-- start Entries provided --

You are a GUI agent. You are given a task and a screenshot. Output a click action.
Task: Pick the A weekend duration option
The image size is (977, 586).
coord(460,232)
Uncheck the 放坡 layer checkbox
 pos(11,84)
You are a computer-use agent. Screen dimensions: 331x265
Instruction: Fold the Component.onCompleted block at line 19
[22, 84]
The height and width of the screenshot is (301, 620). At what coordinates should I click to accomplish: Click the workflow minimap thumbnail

-- end Entries provided --
-- start Entries provided --

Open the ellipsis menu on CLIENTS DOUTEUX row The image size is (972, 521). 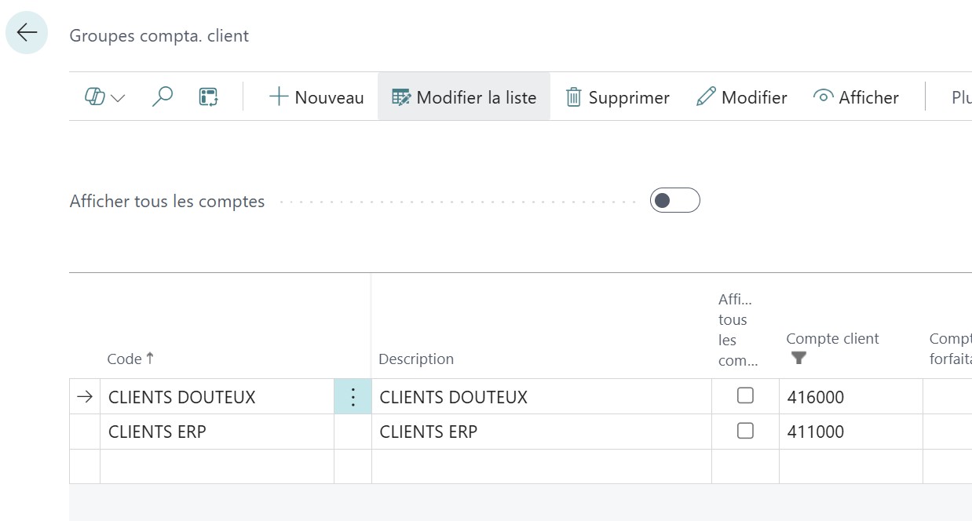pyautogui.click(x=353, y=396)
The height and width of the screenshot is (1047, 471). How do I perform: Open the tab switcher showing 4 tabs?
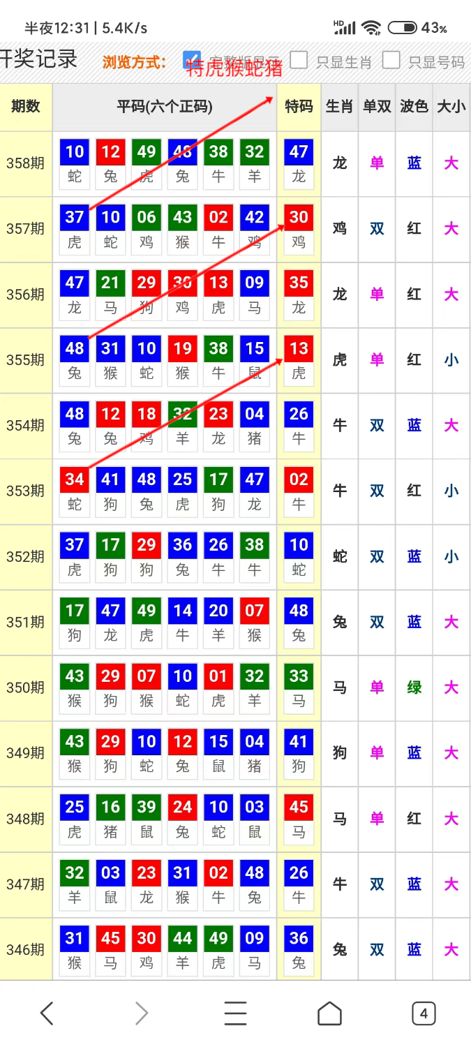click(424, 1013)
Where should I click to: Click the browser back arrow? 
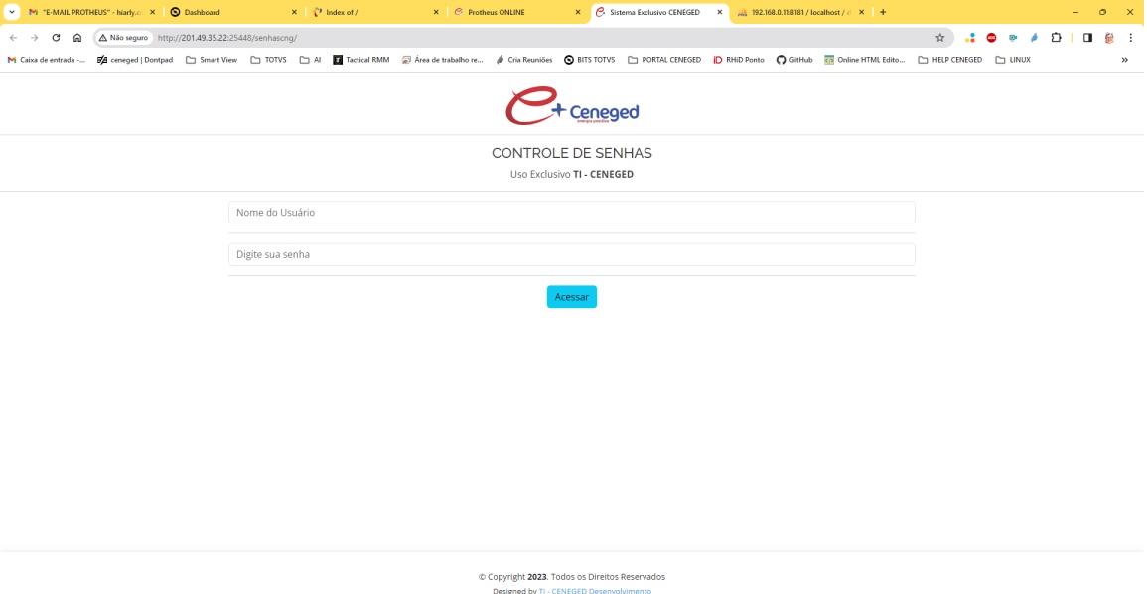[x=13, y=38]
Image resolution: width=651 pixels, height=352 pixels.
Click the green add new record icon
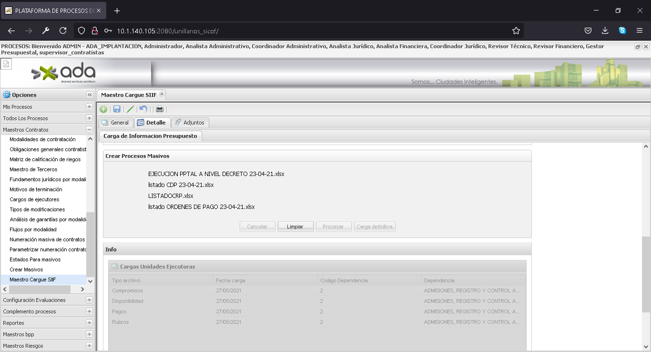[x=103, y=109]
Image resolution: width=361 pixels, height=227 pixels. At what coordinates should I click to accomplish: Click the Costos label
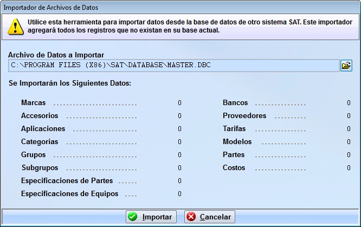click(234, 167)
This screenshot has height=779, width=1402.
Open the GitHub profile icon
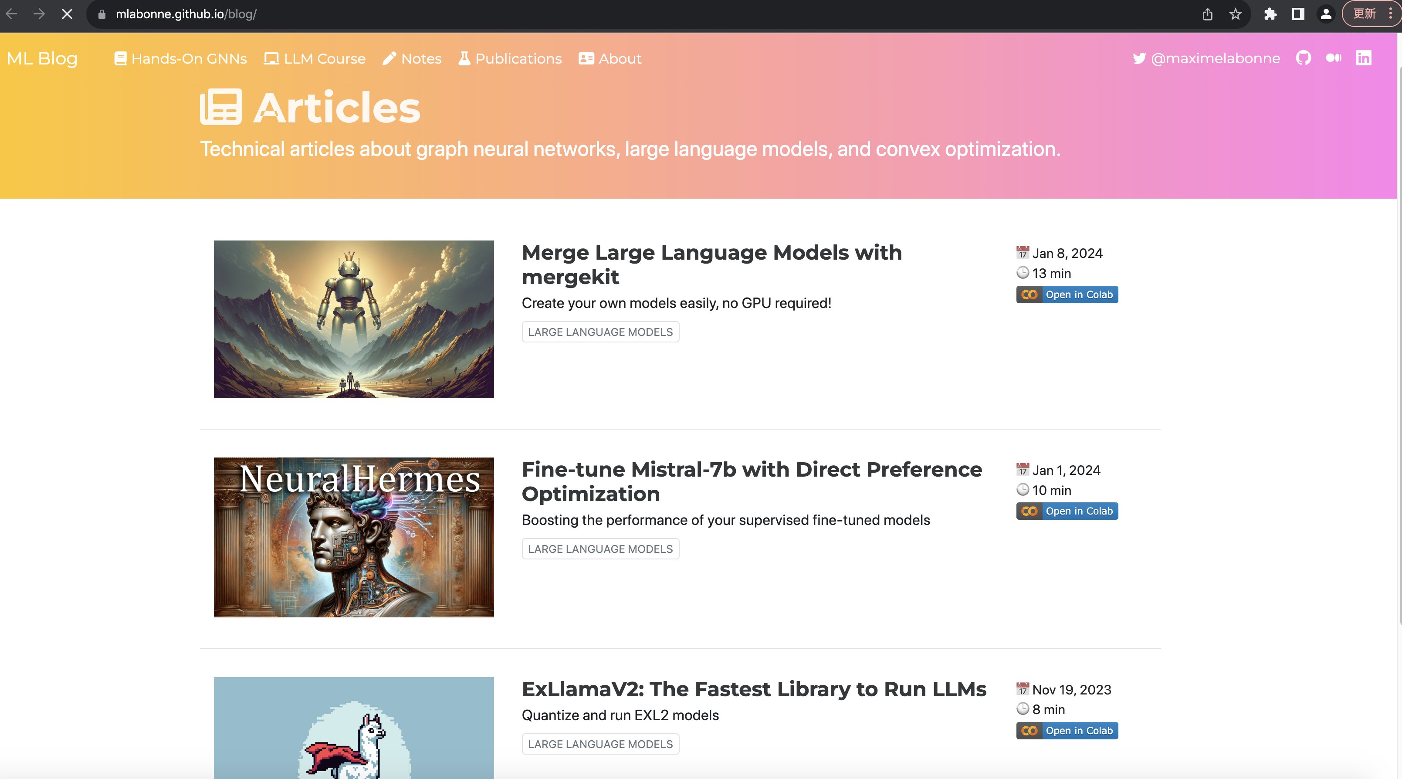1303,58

-- end Entries provided --

Problem statement
Please render everything from the line containing "The height and width of the screenshot is (1047, 471)." down to the line containing "[x=103, y=109]" as a JSON list of strings, one string per line, skipping blank lines and leaving the pictures out.

Output for this exercise
[
  "The height and width of the screenshot is (1047, 471). How do I perform: Open the tab switcher showing 4 tabs?",
  "click(424, 1013)",
  "Where should I click to: Click the browser back arrow? ",
  "[x=13, y=38]",
  "Image resolution: width=651 pixels, height=352 pixels.",
  "Click the green add new record icon",
  "[x=103, y=109]"
]